───── Source data

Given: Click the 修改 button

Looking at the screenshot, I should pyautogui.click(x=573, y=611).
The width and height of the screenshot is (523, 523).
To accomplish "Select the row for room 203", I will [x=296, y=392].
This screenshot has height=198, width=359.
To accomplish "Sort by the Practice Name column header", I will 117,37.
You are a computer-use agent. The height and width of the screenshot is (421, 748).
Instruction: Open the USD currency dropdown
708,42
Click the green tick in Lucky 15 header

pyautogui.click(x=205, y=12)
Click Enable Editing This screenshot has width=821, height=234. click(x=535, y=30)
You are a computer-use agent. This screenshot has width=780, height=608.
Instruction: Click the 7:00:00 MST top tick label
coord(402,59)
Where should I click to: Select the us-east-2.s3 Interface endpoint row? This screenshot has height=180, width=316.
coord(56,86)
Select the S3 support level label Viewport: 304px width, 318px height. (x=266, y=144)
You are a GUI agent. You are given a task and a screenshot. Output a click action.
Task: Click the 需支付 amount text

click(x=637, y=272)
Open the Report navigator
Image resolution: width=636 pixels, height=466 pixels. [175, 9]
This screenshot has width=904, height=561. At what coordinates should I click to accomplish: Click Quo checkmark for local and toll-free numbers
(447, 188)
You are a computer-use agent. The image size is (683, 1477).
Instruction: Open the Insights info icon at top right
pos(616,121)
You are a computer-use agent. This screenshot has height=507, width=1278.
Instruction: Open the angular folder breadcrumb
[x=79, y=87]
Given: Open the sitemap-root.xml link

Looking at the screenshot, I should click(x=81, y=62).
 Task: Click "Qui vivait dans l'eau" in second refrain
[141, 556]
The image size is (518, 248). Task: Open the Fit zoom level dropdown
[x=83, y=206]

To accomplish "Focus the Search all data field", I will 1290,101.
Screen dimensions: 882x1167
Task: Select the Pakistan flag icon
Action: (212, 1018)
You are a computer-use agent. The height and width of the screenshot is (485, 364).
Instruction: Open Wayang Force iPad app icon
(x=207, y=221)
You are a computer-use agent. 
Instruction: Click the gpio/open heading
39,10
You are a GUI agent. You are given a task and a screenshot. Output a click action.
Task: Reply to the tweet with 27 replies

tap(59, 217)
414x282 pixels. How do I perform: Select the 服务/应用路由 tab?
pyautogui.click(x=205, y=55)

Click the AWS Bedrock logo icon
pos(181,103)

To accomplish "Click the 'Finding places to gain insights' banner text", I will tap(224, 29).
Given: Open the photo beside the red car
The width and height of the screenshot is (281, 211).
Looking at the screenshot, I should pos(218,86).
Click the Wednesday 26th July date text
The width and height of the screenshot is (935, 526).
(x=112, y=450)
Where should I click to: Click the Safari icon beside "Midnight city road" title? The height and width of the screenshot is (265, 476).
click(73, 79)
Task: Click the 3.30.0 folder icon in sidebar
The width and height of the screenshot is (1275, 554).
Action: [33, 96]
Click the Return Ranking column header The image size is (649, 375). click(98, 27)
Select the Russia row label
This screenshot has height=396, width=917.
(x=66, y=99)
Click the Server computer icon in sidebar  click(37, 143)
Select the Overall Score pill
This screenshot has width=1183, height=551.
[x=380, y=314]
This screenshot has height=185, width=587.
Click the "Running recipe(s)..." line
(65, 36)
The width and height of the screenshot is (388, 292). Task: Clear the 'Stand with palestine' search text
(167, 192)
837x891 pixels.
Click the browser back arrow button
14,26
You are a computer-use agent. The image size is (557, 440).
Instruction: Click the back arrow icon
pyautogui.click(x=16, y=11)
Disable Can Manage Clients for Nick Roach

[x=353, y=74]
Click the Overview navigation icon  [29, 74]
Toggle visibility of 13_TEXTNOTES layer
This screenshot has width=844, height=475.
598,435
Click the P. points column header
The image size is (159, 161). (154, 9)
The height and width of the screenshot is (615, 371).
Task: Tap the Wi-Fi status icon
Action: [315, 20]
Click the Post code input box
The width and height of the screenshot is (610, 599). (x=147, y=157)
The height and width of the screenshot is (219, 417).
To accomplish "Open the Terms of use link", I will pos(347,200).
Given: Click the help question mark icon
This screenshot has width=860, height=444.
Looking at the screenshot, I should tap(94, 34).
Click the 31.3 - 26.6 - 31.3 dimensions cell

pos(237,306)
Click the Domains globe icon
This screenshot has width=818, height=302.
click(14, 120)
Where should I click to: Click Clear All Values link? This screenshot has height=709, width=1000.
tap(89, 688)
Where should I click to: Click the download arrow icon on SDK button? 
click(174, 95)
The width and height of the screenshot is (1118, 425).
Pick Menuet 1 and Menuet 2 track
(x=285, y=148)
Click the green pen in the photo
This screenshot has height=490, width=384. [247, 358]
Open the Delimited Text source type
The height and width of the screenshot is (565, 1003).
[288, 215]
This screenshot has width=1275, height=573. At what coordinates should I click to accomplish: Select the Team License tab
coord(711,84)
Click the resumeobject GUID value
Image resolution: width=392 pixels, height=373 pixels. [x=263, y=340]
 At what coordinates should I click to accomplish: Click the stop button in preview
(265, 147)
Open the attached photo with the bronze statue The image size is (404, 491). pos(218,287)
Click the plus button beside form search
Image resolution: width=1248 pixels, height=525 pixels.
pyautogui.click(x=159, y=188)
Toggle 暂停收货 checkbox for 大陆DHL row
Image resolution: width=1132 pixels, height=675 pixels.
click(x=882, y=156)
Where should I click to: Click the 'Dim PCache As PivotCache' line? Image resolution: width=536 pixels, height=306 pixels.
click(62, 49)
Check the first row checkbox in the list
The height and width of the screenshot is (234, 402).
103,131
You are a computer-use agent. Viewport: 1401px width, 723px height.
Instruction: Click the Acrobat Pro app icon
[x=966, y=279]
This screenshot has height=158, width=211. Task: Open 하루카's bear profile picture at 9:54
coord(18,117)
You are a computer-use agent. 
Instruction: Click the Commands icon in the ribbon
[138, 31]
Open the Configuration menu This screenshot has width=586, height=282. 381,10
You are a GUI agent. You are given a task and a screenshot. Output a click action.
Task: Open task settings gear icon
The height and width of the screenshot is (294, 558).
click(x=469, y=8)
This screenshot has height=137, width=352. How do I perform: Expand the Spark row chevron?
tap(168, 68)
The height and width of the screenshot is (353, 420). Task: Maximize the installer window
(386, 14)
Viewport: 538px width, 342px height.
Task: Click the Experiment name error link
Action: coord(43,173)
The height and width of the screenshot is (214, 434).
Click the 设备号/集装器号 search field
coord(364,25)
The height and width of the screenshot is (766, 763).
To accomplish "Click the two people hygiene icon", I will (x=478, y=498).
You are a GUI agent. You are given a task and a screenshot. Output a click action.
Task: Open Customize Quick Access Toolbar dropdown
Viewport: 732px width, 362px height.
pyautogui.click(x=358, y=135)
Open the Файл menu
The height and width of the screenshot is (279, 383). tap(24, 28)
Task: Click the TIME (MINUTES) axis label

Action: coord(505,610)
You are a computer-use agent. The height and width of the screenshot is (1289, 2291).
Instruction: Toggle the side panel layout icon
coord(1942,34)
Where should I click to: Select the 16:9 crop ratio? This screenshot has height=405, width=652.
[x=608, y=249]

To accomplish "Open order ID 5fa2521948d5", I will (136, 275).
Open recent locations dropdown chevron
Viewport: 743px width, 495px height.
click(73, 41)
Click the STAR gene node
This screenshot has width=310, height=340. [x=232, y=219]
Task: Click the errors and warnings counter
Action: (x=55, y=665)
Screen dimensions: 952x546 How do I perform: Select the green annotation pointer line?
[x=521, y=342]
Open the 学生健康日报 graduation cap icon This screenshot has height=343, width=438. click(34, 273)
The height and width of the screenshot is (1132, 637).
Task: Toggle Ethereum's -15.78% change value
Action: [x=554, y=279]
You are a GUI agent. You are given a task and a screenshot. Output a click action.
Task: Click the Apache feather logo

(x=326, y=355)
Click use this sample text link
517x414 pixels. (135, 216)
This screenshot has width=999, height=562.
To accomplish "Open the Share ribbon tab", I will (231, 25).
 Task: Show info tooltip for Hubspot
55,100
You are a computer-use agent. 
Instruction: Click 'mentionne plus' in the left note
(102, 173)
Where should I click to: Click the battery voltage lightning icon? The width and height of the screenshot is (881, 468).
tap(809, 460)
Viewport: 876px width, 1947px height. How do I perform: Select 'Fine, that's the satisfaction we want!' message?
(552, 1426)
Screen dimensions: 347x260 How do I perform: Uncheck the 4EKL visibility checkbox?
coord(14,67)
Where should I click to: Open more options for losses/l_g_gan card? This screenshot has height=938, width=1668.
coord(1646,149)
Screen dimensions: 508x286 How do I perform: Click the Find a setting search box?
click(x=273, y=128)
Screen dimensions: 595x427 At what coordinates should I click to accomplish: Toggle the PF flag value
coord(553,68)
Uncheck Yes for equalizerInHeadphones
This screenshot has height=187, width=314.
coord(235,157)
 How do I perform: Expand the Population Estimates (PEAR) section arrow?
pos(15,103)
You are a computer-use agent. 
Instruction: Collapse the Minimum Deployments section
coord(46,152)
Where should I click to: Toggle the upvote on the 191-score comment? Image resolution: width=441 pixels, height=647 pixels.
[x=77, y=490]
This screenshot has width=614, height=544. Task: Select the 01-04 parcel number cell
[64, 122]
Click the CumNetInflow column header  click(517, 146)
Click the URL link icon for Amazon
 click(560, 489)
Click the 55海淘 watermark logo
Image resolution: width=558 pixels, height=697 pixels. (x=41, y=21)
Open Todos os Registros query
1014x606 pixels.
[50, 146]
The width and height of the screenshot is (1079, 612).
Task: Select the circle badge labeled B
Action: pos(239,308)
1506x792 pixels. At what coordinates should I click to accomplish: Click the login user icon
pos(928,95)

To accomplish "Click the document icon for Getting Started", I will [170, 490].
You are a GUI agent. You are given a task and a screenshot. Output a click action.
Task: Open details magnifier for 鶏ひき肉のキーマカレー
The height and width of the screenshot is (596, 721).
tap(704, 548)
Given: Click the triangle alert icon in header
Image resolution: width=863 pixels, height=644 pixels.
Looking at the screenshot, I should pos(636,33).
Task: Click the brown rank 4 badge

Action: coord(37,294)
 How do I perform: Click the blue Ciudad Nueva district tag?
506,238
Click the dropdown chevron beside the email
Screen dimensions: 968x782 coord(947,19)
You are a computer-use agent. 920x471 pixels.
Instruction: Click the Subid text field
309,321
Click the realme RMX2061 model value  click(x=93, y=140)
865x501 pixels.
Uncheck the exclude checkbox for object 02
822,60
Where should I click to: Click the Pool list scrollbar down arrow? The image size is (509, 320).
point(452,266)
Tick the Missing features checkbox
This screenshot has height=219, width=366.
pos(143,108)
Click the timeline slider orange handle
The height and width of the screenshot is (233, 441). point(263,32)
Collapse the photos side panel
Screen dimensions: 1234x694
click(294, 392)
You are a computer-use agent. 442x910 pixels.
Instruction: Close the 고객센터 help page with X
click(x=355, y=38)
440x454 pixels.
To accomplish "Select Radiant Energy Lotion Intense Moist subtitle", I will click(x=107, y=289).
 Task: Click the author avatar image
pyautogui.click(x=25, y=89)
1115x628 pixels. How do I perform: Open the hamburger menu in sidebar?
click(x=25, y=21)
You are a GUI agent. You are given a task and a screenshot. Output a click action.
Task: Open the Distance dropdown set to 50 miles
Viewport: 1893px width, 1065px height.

──────────

§ Work to complete
Each line above from the one with "The width and height of the screenshot is (523, 523)." up to and including the one with "is (421, 748)." must be set down exactly, and no line outside that span may appear.

§ Expected answer
The width and height of the screenshot is (523, 523).
To accomplish "Select the row for room 203", I will [x=296, y=392].
This screenshot has height=198, width=359.
To accomplish "Sort by the Practice Name column header", I will 117,37.
You are a computer-use agent. The height and width of the screenshot is (421, 748).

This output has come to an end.